02/11/2020
Empieza a leer 'Hombres justos' de Ivan Jablonka


INTRODUCCIÓN:
REVOLUCIONAR LO MASCULINO

Los hombres lideraron todos los combates, salvo el de la igualdad de sexo. Soñaron todas las emancipaciones, salvo la de las mujeres. Con alguna que otra excepción, se acomodaron al funcionamiento patriarcal de la sociedad, sacaron provecho de él. Hoy como ayer, los privilegios de género son endémicos en todo el mundo.
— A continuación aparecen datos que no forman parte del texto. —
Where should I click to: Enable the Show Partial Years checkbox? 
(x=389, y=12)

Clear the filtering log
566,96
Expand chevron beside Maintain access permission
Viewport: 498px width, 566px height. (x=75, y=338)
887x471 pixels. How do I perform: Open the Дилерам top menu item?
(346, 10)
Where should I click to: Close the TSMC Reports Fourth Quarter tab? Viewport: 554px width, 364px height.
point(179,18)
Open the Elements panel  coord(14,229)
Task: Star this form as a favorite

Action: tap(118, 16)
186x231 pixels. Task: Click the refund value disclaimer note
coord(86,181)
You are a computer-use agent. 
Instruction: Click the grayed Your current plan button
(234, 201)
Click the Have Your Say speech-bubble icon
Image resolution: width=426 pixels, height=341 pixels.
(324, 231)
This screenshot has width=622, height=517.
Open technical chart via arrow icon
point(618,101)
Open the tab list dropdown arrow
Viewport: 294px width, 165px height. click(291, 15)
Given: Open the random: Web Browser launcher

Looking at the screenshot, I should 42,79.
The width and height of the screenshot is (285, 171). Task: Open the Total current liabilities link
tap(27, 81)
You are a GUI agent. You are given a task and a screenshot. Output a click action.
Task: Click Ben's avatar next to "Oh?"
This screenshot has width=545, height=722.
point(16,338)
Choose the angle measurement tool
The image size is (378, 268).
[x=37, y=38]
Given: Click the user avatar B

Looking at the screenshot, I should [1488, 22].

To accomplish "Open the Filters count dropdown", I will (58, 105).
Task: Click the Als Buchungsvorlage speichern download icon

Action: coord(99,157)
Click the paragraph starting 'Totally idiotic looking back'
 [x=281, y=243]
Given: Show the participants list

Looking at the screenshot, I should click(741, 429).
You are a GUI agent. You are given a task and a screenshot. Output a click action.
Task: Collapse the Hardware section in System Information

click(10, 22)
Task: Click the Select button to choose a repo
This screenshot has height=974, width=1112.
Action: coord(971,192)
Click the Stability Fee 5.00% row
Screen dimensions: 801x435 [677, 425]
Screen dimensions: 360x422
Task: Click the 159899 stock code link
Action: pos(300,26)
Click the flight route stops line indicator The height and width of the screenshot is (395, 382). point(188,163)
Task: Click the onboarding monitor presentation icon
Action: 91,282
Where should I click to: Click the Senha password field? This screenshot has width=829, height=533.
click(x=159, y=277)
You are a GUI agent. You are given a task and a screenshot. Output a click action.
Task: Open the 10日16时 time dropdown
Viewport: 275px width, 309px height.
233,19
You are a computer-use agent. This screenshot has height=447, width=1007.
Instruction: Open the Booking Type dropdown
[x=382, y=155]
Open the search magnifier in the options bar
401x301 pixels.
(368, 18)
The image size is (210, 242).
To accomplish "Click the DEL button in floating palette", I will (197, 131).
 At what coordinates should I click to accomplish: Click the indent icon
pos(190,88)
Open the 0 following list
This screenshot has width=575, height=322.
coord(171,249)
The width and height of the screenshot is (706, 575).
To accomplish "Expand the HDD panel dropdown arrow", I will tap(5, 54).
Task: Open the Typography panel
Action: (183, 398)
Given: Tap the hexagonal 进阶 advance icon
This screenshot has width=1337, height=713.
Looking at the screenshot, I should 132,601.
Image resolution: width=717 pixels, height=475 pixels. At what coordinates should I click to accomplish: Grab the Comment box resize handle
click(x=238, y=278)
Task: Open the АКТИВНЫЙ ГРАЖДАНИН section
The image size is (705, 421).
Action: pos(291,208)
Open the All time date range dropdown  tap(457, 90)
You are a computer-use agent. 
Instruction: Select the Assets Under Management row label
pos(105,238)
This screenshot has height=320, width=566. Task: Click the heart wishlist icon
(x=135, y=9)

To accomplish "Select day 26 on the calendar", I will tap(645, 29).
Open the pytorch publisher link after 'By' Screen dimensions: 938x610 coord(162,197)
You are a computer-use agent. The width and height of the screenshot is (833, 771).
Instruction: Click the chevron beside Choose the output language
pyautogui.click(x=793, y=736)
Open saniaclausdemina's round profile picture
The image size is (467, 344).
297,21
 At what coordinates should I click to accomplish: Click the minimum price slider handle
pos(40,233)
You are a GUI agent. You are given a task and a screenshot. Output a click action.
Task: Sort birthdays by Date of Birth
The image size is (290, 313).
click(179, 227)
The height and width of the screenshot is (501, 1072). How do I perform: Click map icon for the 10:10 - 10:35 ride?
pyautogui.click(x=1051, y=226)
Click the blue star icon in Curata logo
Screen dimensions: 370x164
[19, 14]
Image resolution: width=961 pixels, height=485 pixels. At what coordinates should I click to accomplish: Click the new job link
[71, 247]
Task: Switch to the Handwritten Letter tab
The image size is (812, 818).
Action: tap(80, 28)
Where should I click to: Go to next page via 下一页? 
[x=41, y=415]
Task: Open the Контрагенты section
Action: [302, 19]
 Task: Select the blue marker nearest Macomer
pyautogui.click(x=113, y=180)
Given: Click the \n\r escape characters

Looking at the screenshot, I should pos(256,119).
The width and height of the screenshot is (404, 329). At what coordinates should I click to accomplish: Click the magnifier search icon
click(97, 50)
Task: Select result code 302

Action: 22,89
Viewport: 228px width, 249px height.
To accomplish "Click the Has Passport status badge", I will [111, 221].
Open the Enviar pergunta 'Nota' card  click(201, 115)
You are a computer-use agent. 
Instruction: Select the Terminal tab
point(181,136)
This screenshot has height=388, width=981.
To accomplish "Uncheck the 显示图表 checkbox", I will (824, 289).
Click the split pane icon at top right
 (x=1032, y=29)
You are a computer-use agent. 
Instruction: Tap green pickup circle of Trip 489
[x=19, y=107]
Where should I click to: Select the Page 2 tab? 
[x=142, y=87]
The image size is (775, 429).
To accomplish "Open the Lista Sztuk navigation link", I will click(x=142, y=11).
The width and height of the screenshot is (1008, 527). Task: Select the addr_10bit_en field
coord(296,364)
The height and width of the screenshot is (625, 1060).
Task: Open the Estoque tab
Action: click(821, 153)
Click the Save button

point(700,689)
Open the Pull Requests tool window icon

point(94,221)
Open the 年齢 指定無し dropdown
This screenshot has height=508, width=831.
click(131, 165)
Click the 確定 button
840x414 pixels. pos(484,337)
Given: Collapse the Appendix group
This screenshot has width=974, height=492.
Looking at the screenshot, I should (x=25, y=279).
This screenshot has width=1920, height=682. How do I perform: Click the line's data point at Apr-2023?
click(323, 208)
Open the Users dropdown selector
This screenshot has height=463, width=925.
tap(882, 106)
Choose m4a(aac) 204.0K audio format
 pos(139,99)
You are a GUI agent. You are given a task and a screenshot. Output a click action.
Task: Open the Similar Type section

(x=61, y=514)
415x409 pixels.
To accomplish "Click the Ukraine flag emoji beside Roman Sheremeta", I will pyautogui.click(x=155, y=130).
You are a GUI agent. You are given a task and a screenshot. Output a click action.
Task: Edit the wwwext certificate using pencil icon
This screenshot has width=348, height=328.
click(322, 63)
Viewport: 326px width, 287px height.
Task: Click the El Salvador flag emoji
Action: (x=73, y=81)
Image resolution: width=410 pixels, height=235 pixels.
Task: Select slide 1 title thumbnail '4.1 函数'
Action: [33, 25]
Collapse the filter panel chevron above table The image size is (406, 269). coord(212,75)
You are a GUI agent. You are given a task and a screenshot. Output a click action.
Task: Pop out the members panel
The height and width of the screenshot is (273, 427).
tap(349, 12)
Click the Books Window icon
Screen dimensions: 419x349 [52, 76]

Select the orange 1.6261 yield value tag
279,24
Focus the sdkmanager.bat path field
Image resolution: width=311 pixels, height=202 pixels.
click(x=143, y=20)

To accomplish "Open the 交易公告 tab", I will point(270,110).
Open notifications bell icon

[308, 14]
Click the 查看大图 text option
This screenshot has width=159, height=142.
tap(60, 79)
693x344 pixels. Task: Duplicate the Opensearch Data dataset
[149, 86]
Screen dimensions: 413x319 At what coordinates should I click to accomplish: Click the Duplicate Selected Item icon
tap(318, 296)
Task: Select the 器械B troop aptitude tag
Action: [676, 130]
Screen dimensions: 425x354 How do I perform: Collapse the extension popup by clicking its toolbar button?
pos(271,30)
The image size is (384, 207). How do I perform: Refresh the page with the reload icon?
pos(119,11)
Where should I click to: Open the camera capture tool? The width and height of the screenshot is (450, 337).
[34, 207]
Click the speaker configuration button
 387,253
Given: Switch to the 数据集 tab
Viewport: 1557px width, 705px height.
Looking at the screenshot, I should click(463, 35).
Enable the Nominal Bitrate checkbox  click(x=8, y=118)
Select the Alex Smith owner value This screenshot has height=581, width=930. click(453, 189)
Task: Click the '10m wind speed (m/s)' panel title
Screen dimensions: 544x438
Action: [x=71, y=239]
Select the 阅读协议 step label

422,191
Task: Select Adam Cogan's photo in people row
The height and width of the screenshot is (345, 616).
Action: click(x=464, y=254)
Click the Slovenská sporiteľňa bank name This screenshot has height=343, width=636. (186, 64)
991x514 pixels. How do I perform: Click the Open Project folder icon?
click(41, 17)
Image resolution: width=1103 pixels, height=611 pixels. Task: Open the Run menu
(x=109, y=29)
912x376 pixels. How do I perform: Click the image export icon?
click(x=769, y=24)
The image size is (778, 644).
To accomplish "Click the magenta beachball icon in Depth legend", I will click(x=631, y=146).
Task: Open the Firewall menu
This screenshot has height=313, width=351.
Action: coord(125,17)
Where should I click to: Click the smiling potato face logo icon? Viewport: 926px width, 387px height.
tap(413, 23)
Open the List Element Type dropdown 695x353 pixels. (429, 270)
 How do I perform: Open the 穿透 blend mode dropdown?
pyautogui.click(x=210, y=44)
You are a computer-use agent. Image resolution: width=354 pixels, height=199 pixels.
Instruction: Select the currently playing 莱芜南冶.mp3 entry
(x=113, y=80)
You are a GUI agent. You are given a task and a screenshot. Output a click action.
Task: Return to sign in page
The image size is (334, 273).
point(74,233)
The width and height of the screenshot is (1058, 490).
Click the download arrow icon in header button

Moldeado por milenios de estereotipos e instituciones, el modelo del macho tradicional ha caducado. Está anticuado y es a su vez nefasto, porque es una máquina de dominar: a las mujeres, pero también a todos los hombres cuya masculinidad es juzgada ilegítima. Esta es la próxima utopía: inventar nuevas masculinidades. Transformar lo masculino para que se vuelva compatible con los derechos de las mujeres e incompatible con las jerarquías patriarcales. Como resultado, la familia, la religión, la política, la empresa, la ciudad, la seducción, la sexualidad y el idioma podrían verse trastocados.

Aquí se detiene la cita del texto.